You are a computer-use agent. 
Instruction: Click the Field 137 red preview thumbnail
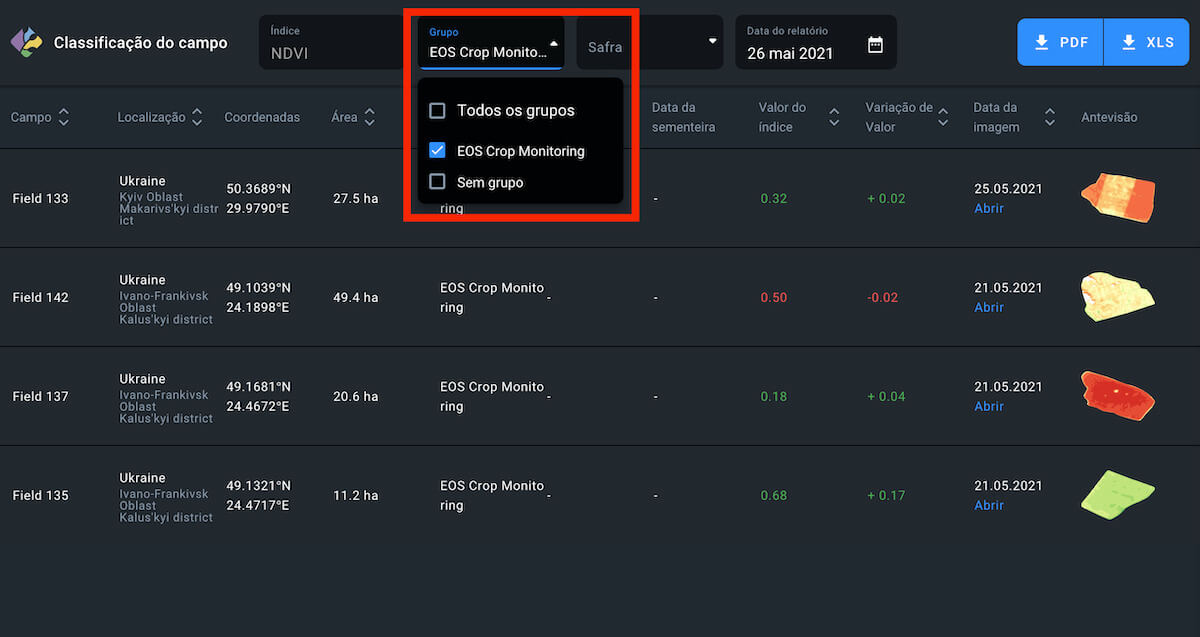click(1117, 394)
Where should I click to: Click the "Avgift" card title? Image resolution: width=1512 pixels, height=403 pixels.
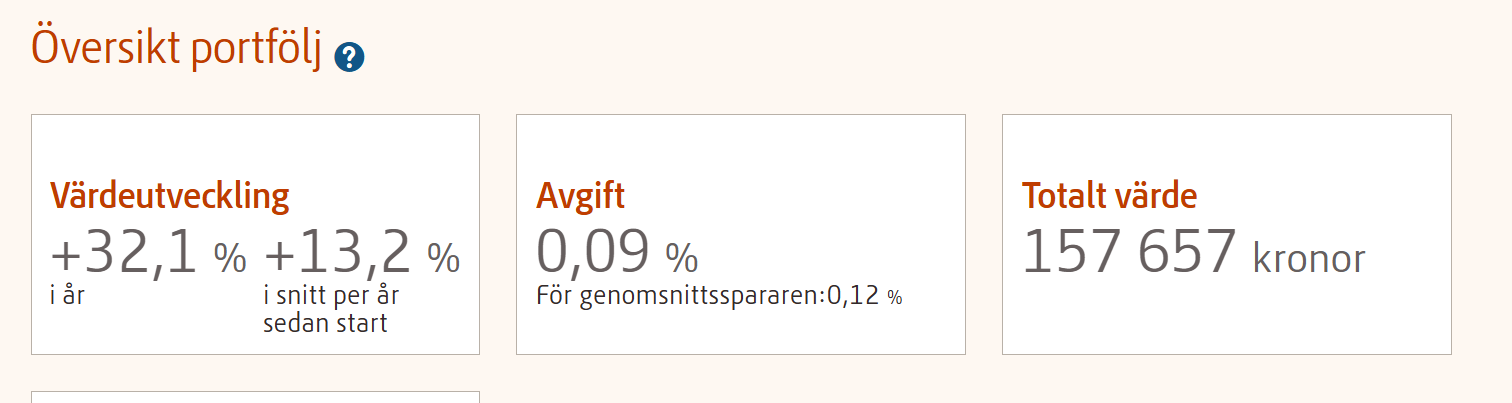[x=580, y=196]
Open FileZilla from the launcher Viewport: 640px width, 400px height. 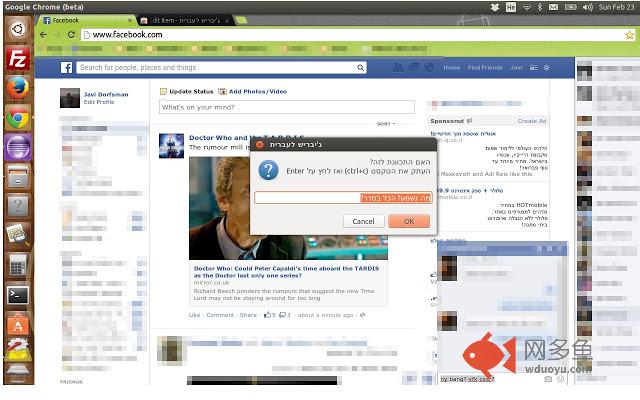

__Brief__
Convert the items above into a numbered list with one line per entry, skipping any blank lines and omitting the pictures.

__Exercise response__
1. You are a computer-use agent. 
2. Instruction: Click the Field 137 red preview thumbnail
3. click(1117, 394)
4. Where should I click to: Click the "Avgift" card title? Image resolution: width=1512 pixels, height=403 pixels.
5. [x=580, y=196]
6. Open FileZilla from the launcher Viewport: 640px width, 400px height. 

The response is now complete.